Air Canada's $430 Million Strike
Photo Credit: Canadian Union of Public Employees
On Aug. 16, 10,000 Air Canada flight attendants, represented by the Canadian Union of Public Employees (CUPE), went on strike, unsatisfied with the company’s failure to negotiate higher wages. CUPE had been negotiating a new agreement since March, but Air Canada declared the situation an “impasse,” meaning that it was at a stalemate and that no progress could be made.
Air Canada offered a salary increase of 8 per cent over the first year of a four-year contract, which would see some flight attendants making less than the federal minimum wage. Full-time Air Canada flight attendants would receive around $2,500 monthly, while the minimum wage is $2,840 per month.

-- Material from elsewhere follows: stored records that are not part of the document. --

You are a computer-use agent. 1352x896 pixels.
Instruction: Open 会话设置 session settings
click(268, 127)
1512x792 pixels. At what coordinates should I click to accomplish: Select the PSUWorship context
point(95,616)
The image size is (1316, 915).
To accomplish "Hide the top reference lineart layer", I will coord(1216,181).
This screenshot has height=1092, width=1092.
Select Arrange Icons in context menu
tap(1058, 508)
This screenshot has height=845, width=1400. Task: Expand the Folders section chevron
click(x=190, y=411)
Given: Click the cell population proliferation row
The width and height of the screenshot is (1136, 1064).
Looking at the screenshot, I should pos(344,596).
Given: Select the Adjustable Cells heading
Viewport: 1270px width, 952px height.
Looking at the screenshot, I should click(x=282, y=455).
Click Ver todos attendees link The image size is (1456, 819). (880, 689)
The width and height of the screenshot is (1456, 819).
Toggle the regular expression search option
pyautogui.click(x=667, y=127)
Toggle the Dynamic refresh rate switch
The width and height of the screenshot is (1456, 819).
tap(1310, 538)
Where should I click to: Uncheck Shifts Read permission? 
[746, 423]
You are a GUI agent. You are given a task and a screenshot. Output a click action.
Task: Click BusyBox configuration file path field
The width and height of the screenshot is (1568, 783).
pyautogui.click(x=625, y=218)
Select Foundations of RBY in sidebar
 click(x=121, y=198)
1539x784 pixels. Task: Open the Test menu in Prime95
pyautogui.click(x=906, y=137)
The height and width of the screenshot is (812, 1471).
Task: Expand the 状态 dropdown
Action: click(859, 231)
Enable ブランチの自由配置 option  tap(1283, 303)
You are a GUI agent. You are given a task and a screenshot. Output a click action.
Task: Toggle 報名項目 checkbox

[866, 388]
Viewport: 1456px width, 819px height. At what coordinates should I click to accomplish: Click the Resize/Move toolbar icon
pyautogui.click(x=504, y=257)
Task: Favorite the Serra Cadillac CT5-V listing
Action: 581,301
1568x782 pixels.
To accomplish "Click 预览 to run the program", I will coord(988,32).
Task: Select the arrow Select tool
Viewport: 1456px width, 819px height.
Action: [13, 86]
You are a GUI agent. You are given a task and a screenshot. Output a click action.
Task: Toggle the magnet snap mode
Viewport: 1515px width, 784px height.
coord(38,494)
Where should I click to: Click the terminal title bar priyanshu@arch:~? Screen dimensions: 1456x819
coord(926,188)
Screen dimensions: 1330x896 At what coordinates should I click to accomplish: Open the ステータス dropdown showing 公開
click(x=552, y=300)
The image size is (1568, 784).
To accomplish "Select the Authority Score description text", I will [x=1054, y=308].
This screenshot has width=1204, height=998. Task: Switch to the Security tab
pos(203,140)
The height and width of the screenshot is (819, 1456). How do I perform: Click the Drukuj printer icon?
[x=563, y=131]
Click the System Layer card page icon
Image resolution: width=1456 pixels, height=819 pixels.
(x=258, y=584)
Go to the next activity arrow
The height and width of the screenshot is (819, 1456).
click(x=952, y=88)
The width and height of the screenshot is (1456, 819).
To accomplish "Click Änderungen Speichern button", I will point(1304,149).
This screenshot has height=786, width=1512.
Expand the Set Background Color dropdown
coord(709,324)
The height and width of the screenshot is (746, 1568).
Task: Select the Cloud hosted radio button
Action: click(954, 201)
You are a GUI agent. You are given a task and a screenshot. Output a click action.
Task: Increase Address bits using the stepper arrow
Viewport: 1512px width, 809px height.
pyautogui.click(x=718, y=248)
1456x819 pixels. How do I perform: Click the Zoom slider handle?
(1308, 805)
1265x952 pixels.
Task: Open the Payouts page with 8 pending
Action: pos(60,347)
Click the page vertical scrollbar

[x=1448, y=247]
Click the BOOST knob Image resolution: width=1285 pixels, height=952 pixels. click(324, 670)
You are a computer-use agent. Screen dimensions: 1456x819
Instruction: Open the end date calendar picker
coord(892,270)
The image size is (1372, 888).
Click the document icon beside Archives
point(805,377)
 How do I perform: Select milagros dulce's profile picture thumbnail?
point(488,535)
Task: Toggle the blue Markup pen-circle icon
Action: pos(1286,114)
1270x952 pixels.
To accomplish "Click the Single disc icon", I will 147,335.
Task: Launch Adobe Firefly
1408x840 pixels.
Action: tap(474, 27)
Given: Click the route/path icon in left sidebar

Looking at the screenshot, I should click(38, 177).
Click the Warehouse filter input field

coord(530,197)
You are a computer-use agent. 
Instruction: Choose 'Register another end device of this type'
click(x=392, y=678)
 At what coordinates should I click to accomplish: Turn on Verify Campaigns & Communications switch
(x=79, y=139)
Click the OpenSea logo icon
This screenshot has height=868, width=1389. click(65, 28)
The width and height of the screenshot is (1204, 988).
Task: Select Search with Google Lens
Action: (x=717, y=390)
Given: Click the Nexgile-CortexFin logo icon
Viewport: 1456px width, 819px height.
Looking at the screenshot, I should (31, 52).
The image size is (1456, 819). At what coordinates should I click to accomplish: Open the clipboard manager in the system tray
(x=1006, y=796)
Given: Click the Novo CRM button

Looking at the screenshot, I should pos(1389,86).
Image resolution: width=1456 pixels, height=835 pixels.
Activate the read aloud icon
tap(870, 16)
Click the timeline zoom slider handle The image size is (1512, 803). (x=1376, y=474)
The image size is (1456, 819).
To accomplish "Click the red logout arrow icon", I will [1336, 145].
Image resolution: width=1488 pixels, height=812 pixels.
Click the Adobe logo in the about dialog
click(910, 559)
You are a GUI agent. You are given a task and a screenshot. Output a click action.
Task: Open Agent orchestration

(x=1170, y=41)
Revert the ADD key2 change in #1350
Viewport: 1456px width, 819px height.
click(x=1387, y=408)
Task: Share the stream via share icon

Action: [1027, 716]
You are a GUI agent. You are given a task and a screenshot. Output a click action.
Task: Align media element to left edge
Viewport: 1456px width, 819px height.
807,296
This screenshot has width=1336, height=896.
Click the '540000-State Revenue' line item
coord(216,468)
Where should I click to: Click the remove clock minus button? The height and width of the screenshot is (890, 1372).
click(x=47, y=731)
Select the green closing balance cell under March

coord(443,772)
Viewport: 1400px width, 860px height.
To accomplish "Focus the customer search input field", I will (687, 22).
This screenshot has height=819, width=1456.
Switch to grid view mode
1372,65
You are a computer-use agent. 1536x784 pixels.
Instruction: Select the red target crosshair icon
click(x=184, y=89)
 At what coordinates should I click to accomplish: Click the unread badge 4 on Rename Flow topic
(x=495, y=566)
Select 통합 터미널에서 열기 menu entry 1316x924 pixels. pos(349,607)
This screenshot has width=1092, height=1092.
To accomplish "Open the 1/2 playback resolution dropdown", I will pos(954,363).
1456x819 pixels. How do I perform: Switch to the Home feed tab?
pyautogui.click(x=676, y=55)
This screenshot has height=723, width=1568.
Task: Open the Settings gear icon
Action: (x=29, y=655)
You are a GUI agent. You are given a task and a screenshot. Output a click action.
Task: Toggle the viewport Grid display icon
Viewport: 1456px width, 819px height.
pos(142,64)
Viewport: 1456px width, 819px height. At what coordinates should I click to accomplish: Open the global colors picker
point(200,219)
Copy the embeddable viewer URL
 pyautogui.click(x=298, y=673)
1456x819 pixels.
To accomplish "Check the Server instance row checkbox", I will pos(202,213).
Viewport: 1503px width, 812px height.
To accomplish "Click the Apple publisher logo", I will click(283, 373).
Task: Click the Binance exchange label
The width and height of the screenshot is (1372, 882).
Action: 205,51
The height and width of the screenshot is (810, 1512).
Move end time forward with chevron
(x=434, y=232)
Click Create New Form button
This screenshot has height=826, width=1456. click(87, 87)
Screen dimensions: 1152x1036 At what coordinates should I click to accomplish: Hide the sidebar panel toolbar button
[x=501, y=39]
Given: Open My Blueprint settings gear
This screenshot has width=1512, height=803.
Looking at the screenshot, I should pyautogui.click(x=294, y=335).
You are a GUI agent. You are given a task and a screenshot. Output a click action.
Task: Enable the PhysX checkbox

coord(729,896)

“The offer that Air Canada has put on the table is not good enough. The wages are insulting, and the recognition of our unpaid hours is only partial and stretched over years,” shared Owen Gallant, an Air Canada flight attendant on Facebook.
The strike also continuously affected Air Canada’s customers. For flights booked during the strike, the company promised reimbursement for other reasonable transportation costs as well as overnight accommodations and meals. Now, Air Canada claims that the majority of its labour disruptions have been resolved, but according to City News, there are still about 8,000 reimbursement cases pending. The company says that some cases may take more time than others because of complexity.
"The airline industry has, in aggregate, lost more money than it’s made," Ian Lee, a professor of management at Sprott School of Business, Ottawa, told CBC News. "I tell my students, don't ever invest in two industries: restaurants and airlines, because you'll lose your shirt over time."
In all, the strike was estimated to have a $430 million impact, mainly due to refunds issued to customers. However, Air Canada stated that it saved an estimated $145 million in costs due to less flying activity, mainly due to a reduction in fuel costs.